A more technical discussion can be found at:-

the Southwest Missouri State university Web site :-David.W.Stockburger.

However if you don't have an hour or so to spare, chi-square is just a test to see if your theory is backed by your experimental results.

Put simply, there has to be a test which enables you to look at some experimental or survey results and decide whether the results are telling you something significant, or whether normal random variations account for what you thought were meaningful figures leading you to a conclusion.

Normal Chi square analysis returns a value which can be any number , but reference to a chi square distribution graph is required in order to make a decision from this value.

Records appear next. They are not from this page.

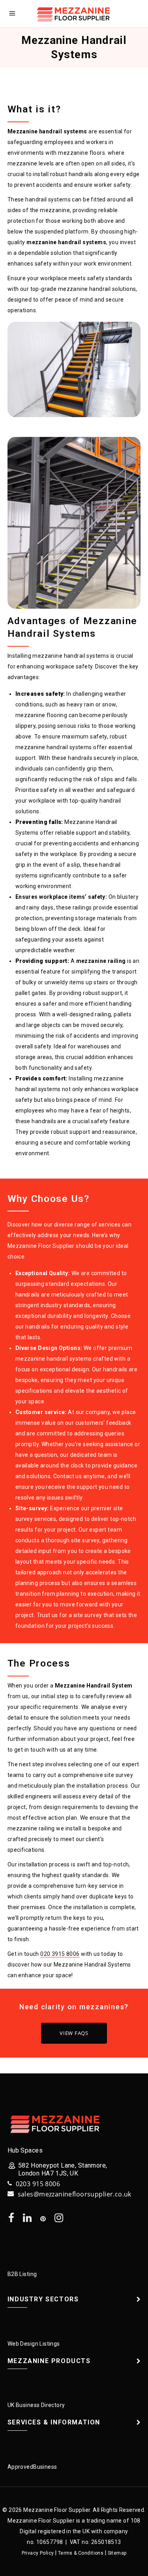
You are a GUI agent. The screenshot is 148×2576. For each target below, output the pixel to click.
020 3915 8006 (59, 1954)
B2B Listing (22, 2274)
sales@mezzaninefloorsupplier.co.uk (74, 2194)
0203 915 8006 (38, 2184)
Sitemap (117, 2553)
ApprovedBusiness (32, 2467)
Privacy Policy (38, 2553)
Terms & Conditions (81, 2553)
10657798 (49, 2542)
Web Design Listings (33, 2344)
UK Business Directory (36, 2405)
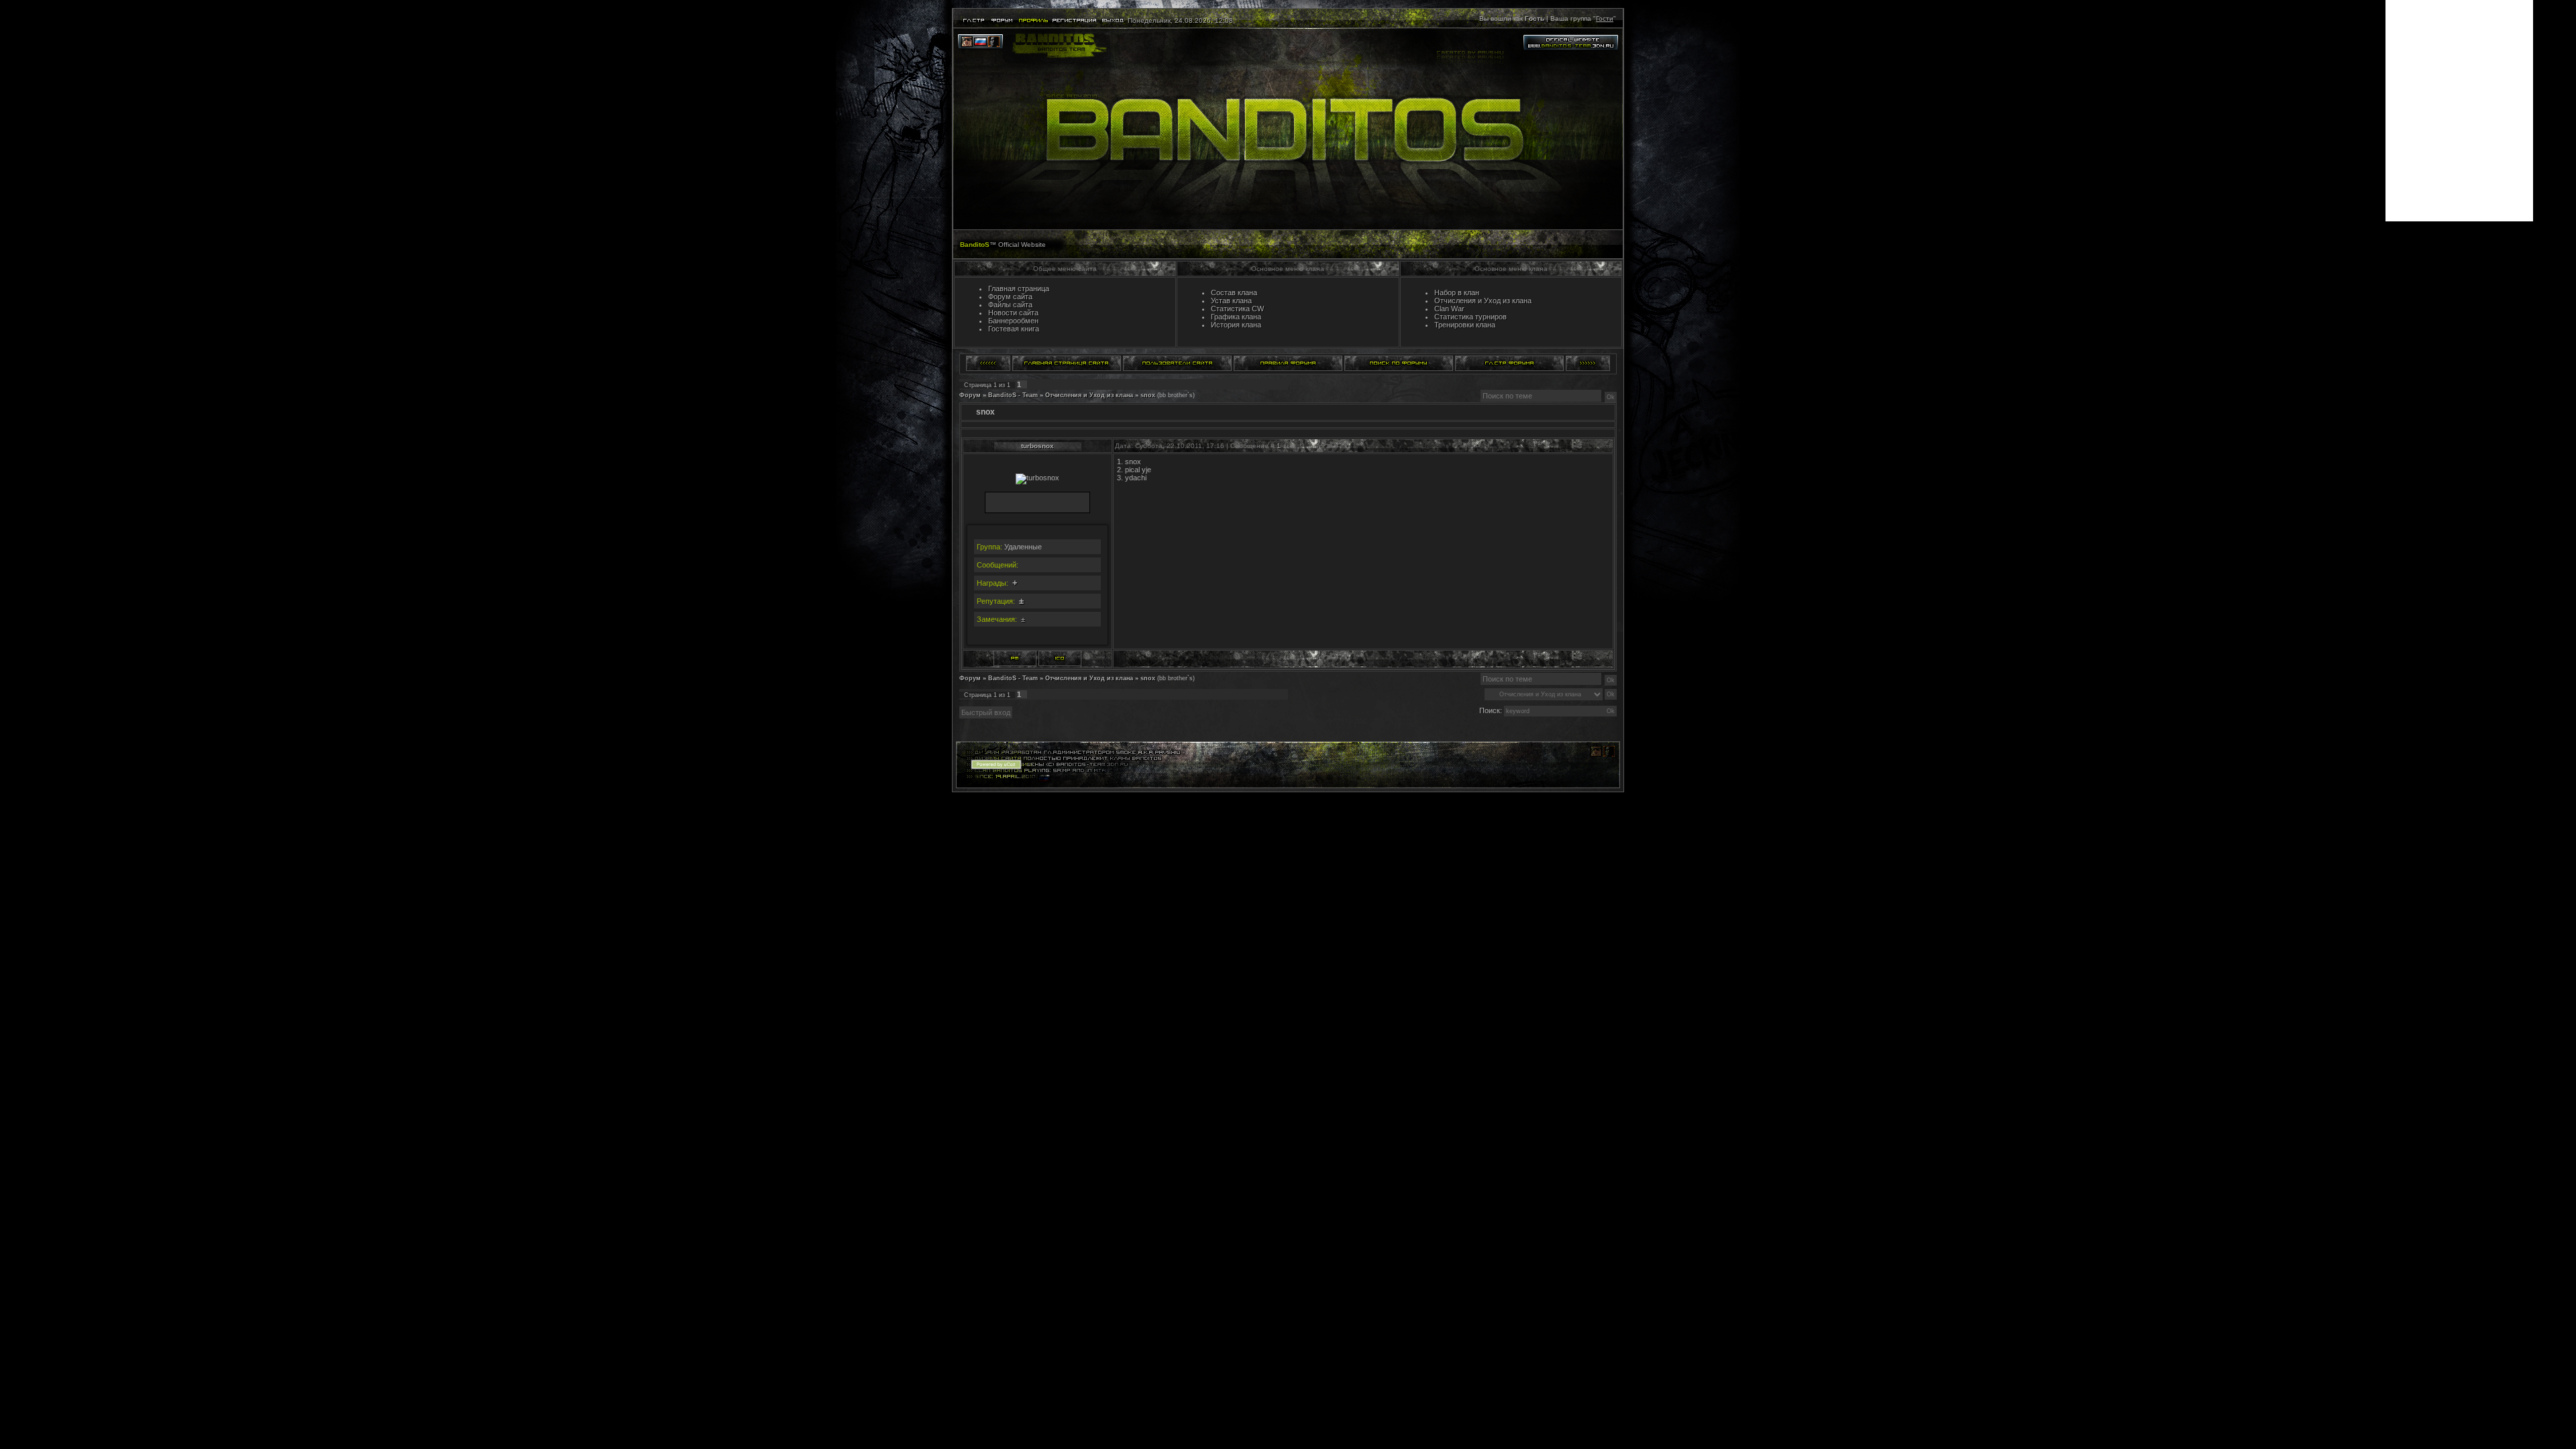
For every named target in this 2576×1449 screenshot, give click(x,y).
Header (1288, 128)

I'm not a statistician but I'm pretty good at Microsoft Excel. This spreadsheet has an in built function called CHITEST which does it all in one go. This test returns a value between 0 and 1 which is a measure of how accurately theoretical values match those obtained by experiment. You can use it to test a hypothesis, and the closer the result is to 1 the more reality approaches your hypothesis. Conversely, if your hypothesis isn't sound, then chi-squared values will fall , and if consistently zero, then your hypothesis was incorrect.

Chi squared and the lottery

To use Chi-squared on the lottery you first have to have a hypothesis to test actual results against. If you assume that the lottery machines are fair and impartial, using identical sets of fair balls, you might reasonably expect that in time, as the number of balls drawn increases that all balls will be drawn (totalling from draw no.1 ) by the same approximate number of times.

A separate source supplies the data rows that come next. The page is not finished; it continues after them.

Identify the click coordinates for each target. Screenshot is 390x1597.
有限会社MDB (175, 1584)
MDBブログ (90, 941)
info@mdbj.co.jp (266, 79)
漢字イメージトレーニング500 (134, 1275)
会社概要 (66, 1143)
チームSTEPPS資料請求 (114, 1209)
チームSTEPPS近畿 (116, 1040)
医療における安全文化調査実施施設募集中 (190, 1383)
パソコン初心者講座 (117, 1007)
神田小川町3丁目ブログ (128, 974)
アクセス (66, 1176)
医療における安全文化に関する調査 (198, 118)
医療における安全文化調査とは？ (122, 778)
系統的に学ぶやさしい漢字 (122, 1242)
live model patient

You might assume also that this theoretical number of times was equal to the total number of balls drawn divided by 49. This would mean that by draw number 70 each ball should have been drawn (70 x 7 )/49 times = 10 times. You could calculate this figure for each draw number, and use it as your expected figure for all 49 balls, and then using the actual draw results on corresponding weeks, update the ball count for each ball and work out the chi-squared figure on a week by week basis over lottery history.

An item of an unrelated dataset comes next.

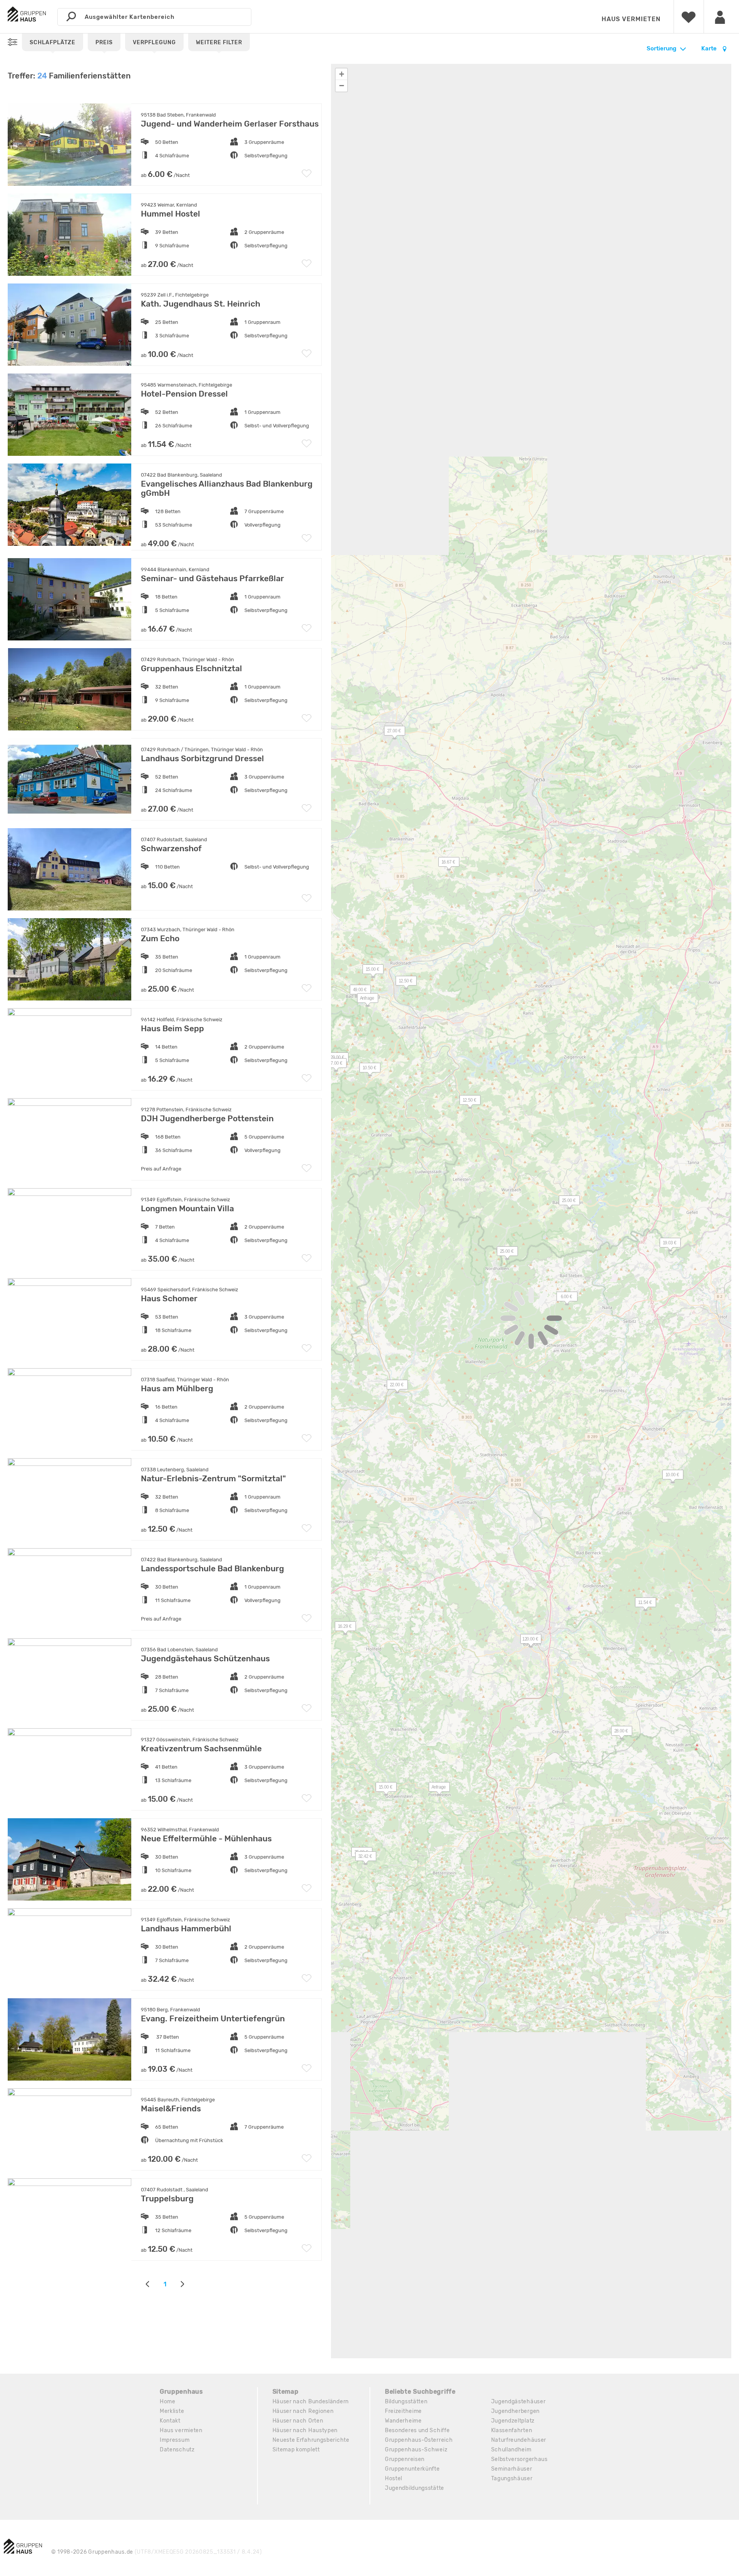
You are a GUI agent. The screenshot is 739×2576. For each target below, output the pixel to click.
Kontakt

You'd need to be able to use a spreadsheet such as Excel with CHITEST combined with visual basic code to do the maths and plot the graphs.

The "error" in this case would be (for each draw ) the difference between the actual number of times each ball has been drawn, and the hypothesis value, of (draw number /7) which gradually increases with the draw number.

For any Lottery based on 49 balls, drawing 7 balls per draw , this process always gives a chi squared value for draw 1 of 0.7160 .This is because there is initially no history (or ball count ) to compare the hypothesis with (all ball totals are zero before draw 1 ) , so the chi-squared calculation just happens to return 0.7160. From draw 2 onwards for a few draws Chi-square invariably rises, because there is more chance of a ball never drawn before coming out in the early weeks and this agrees with the hypothesis that ball counts will equal out eventually. Note the higher (closer to 1 Chi square gets, the more your theory is substantiated. )

If this exercise resulted in consistent , near1.000values week after week then this would mean a good strategy might be to back the "cold" infrequently chosen balls. However there'd be no guarantee they'd all come out the same week though ! I have tested the UK lottery results against this hypothesis and the results are shown on:-

Chi squared lottery analysis page

To assess how differing results might have changed the chi square results and assess how volatile chi-squared is to discrepancies between reality and the hypothesis ,I carried out simulations using random numbers as "fantasy lotteries". This revealed how different trends in selection can create a different looking graph.

So is It worth doing chi-squared analysis ? the jury is still out, but the graphs are fun.